Franck Leroy, un capitaine dans la tempête ?

Notons donc, par ordre d’entrée en scène Frédéric Fabre, pour le RN et apparentés, avant de tendre la main à la droite républicaine et s’adressant au Président Leroy : « Après la censure du Gouvernement qui ne saurait tarder, votre tour viendra… Il faut libérer la Région de la soumission nationale… Le Grand Est présente une écologie de façade ». Pour le groupe Centristes et Territoires, Christophe Choserot se dit en colère contre la médiocrité nationale : « Ma conviction, c’est le fait local … C’est au niveau local que peuvent naître les solutions ». Avant cette conclusion emphatique à l’adresse de Franck Leroy : « C’est dans la tempête que l’on reconnaît un capitaine. Vous êtes Monsieur le Président, un capitaine ! ».

Eliane Romani, pour les Ecologistes, lance deux alertes qui concernent les Grand Est : la santé dans une agriculture sans aucun pesticides et la survie du monde associatif, maillon essentiel de la société. « Une plénière sans odeur ni saveur », se plaint Michaël Weber, au nom de la Gauche Solidaire et Ecologiste. Ce dernier, décidément fâché poursuit : « Une politique de stop and go … Un fossé grandissant entre vos discours et la réalité ». Et rajoute, comme en écho à l’intervention de son collègue Christophe Choserot : « Je ne voudrais pas que vous deveniez un capitaine de pédalo à la place d’un vrai visionnaire pour la région Grand Est ». D’une modeste séance plénière, une dizaine de rapports et huit heures de débat, on peut retenir pour l’essentiel : le dispositif Life Adapt’Est, le bilan des achats responsables de la Région, la stratégie Fret Grand Est 2025-2030 ou encore l’avenir des infrastructures routières.

Life Adapt’Est un projet leader soutenu par l’union européenne

En 2023, la Région avait adopté une feuille de route d’adaptation aux changements climatiques afin de rendre le territoire plus résilient aux bouleversements en cours. Cette feuille de route se concrétise désormais dans le projet Life Adapt’Est soutenu par l’Union Européenne, doté de 26 M€ et étalé sur la période 2026-2034. Ce projet qui réunit des partenaires publics et privés, doit agir sur des axes comme la gestion de l’eau, l’agriculture, la forêt, les infrastructures et les bâtiments, la santé, la biodiversité et l’aménagement du territoire.

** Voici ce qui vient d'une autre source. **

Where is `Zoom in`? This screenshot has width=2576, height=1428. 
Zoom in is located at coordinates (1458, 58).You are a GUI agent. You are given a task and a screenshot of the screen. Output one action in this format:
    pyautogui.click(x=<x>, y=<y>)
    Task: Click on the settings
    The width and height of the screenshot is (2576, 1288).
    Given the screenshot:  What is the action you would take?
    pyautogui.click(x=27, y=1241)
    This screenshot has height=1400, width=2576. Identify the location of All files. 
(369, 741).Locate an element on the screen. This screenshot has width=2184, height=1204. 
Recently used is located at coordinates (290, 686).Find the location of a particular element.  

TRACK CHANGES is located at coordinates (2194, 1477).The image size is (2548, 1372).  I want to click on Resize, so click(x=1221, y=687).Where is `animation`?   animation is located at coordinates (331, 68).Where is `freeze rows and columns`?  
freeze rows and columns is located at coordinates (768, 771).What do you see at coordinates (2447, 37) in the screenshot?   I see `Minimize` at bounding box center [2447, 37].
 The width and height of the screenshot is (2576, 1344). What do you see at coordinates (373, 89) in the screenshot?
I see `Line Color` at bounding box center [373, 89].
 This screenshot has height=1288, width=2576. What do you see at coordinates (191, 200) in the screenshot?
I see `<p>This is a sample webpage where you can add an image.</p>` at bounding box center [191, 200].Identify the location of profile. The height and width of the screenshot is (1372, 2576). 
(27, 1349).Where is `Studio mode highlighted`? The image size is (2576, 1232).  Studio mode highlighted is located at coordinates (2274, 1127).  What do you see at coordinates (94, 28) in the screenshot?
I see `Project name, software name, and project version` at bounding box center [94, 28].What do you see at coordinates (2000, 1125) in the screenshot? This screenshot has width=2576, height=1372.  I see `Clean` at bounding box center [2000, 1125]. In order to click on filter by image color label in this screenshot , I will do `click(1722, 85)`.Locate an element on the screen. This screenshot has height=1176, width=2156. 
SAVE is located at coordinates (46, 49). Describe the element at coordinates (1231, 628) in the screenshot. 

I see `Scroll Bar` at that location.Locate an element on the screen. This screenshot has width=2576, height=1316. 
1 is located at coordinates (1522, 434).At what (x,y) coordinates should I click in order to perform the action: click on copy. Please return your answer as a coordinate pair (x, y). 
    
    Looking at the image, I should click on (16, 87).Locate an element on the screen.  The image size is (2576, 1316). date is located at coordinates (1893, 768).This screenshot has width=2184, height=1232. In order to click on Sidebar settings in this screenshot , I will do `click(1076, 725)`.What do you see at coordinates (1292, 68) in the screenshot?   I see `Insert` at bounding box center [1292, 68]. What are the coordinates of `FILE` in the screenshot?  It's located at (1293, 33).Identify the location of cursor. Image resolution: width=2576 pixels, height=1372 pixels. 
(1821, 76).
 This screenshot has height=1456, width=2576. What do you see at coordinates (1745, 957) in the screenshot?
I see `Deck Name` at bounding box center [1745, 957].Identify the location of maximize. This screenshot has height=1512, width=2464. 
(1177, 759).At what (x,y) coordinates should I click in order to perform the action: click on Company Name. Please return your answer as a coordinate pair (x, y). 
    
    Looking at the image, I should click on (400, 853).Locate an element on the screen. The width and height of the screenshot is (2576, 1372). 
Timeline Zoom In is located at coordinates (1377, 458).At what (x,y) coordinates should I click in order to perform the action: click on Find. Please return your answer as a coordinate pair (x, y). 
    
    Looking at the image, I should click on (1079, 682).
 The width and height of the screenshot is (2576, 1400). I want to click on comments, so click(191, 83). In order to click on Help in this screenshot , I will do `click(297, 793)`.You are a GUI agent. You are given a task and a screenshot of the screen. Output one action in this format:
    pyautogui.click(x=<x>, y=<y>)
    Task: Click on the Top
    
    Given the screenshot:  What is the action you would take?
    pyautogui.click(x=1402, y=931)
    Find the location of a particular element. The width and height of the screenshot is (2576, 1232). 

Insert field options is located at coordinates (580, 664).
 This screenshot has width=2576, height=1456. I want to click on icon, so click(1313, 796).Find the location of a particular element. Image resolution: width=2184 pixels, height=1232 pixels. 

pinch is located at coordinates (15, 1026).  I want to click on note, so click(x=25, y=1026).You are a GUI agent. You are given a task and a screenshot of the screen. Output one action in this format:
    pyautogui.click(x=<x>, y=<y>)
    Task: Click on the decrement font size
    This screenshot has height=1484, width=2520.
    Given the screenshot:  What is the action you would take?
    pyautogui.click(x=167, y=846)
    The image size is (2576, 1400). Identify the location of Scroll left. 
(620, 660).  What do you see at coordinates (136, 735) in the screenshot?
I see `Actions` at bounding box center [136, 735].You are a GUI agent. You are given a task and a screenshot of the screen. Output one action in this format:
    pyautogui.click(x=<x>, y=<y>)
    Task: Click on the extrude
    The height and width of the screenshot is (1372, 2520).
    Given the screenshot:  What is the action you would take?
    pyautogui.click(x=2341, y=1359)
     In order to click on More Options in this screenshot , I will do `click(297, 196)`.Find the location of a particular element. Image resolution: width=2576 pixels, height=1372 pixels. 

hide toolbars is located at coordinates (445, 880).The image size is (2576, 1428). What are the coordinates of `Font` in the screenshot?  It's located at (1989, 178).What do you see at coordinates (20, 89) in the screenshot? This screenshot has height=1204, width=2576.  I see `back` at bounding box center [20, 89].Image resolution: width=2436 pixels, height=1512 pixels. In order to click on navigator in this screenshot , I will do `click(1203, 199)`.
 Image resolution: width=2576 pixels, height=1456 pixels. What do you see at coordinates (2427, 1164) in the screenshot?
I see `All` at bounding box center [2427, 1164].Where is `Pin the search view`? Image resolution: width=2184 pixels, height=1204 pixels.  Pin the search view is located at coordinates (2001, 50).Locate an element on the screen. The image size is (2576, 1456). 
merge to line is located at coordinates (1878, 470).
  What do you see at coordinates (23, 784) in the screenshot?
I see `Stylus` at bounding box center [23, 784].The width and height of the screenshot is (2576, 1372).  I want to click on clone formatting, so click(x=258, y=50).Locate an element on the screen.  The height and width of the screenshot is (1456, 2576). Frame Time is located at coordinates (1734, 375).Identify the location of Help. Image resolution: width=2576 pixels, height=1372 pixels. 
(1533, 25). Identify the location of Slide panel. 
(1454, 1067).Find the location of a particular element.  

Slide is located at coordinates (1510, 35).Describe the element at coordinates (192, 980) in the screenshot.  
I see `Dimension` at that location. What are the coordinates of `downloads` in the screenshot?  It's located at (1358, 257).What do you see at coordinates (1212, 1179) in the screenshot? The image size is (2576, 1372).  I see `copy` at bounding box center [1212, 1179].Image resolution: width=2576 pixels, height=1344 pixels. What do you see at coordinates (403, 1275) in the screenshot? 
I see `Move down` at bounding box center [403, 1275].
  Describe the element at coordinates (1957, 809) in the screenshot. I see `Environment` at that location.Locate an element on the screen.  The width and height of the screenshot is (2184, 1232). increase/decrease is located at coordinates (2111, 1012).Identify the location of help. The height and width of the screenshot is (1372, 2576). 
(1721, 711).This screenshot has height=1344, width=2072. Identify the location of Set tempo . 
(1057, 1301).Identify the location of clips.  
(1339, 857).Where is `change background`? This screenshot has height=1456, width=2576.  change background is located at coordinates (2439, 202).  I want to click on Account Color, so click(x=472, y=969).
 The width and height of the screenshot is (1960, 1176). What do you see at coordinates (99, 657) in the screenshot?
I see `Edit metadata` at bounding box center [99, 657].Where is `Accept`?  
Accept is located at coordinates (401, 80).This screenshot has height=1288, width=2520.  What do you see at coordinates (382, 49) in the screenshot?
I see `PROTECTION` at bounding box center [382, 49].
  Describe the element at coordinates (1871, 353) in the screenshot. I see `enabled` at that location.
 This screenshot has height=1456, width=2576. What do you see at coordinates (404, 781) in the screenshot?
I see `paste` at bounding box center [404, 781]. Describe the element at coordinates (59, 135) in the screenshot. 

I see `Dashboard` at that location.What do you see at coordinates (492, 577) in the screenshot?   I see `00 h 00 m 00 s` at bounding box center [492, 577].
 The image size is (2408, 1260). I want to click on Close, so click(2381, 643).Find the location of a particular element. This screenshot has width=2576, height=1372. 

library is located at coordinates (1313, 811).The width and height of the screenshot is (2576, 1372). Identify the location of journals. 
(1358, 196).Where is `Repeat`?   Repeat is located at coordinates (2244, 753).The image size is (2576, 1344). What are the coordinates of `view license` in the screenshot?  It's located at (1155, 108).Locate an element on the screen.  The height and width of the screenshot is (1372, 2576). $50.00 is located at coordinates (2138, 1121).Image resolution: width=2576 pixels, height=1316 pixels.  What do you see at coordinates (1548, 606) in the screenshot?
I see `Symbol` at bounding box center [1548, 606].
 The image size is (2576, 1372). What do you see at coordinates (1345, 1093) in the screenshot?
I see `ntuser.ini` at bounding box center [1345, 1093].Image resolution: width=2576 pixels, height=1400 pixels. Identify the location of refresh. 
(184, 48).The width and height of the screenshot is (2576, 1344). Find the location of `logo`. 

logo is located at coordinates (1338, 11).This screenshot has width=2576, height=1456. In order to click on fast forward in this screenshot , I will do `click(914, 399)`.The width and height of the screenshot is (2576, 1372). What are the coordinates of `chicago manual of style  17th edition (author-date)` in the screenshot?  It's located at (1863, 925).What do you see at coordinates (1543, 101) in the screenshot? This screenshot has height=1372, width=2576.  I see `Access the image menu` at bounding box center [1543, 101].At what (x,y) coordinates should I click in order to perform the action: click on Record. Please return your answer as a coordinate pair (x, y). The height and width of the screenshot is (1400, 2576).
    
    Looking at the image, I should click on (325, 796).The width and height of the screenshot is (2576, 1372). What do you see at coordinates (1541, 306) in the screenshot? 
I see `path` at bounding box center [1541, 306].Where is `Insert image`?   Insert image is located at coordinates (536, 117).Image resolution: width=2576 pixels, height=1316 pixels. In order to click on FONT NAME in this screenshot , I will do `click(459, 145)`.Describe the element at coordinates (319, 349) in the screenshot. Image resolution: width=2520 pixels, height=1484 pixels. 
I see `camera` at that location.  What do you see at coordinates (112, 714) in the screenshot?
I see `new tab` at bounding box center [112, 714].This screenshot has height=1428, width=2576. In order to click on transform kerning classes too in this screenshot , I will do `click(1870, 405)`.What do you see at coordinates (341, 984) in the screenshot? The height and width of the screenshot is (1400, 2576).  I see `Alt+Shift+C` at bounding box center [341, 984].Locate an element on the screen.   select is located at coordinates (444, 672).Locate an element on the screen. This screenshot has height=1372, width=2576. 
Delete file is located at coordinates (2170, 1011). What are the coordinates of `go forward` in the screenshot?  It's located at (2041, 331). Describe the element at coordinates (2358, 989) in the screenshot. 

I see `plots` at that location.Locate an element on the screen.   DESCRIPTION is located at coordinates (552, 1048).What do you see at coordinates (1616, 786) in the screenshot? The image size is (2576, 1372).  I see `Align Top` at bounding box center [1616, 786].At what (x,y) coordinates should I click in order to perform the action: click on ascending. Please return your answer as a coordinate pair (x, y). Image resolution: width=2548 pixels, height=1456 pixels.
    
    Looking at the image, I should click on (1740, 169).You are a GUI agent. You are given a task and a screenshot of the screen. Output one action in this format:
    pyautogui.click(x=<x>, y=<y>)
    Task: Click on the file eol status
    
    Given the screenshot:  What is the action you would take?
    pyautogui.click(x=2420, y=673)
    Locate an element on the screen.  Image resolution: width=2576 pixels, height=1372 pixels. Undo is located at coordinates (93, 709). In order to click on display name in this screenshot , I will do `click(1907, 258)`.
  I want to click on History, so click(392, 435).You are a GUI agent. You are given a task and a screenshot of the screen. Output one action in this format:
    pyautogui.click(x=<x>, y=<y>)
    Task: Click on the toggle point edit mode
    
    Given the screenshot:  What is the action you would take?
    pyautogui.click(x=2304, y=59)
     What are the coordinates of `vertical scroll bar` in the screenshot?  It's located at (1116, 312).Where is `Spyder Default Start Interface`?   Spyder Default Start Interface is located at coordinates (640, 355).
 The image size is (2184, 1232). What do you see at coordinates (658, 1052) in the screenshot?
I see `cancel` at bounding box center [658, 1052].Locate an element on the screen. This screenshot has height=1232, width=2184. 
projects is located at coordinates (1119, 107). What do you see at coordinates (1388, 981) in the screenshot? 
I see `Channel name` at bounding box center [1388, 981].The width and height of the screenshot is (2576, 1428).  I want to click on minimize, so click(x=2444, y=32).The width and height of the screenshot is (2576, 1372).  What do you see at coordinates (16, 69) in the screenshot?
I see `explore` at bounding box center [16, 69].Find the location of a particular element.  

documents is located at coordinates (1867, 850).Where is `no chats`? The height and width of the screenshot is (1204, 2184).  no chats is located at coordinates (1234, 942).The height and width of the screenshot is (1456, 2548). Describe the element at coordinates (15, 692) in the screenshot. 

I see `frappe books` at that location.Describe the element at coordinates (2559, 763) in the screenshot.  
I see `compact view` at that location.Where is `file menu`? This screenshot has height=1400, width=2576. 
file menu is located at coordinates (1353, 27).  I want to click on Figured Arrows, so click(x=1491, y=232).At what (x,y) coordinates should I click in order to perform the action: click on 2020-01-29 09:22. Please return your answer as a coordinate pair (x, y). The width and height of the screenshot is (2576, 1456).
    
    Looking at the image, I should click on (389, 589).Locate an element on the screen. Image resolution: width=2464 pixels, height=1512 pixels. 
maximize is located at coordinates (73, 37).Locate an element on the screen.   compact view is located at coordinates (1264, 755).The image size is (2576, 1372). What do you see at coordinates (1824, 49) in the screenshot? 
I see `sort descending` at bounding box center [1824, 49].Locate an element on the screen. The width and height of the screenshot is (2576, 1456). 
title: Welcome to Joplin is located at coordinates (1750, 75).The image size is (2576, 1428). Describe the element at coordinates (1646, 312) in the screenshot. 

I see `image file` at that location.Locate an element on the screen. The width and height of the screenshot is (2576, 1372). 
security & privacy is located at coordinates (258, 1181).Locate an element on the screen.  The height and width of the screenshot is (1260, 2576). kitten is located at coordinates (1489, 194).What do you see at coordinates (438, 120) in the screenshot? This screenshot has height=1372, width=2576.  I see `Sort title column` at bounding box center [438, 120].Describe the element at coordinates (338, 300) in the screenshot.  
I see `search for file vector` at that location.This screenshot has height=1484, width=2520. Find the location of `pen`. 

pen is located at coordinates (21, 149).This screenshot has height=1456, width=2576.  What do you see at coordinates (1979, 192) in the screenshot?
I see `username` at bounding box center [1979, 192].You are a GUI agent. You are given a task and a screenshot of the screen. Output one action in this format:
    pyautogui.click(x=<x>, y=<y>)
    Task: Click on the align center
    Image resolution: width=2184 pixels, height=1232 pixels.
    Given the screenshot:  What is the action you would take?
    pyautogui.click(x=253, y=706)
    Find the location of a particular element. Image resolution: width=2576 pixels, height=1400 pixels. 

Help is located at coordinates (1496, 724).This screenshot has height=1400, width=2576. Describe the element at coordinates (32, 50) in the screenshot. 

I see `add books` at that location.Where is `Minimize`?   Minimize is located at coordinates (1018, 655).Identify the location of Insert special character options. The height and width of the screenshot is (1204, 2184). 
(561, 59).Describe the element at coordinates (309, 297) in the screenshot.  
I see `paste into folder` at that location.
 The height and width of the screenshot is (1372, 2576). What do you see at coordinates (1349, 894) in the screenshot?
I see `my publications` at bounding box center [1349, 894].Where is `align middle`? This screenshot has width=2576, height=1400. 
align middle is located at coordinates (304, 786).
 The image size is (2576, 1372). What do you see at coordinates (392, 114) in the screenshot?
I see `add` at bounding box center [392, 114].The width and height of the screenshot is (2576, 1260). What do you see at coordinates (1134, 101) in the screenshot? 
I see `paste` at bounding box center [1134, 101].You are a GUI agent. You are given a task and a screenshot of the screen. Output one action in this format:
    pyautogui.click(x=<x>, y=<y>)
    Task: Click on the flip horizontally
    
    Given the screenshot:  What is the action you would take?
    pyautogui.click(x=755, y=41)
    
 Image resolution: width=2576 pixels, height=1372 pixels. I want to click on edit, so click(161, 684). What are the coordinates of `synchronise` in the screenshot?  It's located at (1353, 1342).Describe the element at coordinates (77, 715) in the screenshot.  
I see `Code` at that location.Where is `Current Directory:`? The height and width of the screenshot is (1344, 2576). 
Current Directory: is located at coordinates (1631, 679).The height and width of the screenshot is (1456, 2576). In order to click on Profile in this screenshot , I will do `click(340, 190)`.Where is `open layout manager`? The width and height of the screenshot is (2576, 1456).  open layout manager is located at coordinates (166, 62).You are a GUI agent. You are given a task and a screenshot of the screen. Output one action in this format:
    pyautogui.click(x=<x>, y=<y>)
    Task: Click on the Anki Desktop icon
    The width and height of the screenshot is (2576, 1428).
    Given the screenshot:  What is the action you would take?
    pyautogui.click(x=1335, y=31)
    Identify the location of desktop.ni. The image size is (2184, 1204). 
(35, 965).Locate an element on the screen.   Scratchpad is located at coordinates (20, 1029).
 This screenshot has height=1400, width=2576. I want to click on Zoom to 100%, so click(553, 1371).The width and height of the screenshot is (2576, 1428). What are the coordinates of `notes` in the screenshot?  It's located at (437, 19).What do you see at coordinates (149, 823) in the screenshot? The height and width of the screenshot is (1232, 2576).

Le financement global est assuré à 60% par l’UE. Il est complété par l’Etat, les agences de l’eau et la Région, laquelle participe à hauteur de 4,1 M€. Life Adapt’Est devrait exercer un levier sur l’économie régionale de l’ordre de 152 M€.

La commande publique levier majeur de la transition écologique

Ce rapport présente le bilan 2024 du programme Orchidée (1 707 marchés et 660 M€ de commandes) visant à limiter l’impact environnemental et à promouvoir le volet social des achats de la Région, tout en faisant de la commande publique un outil du développement économique du territoire. Ainsi en 2024, 72% des achats de la Région (476 M€) ont bénéficié à des entreprises implantées dans le Grand Est et 73% de ces achats (484 M€) ont été réalisés auprès de TPE et PME.

Sur ce point, la Région fait mieux que la moyenne nationale évaluée à 60%. Plus de 50% de ces achats intègrent une clause sociale. Ils ont permis près de 400 000 heures d’insertion sociale et ont donné du travail à 245 équivalents temps plein. 70% d’achats responsables socialement et 100% environnementalement sont les objectifs d’Orchidée en 2026.

Ce rapport a fait bondir le RN, par la voix de Pierre François lequel constate que l’Assemblée régionale prend acte des bilans, sans plus : « Notre Assemblée est en train de devenir une chambre d’enregistrement ». Pour Lara Million, Centristes et Territoires : « Le dispositif Orchidée et complexe et coûte cher ». Pour Caroline Reys (Les Ecologistes) et Marcello Rotolo (La Gauche solidaire et écologiste), Orchidée ne prend pas assez en compte l’économie sociale et solidaire ou les structures d’insertion par l’activité économique.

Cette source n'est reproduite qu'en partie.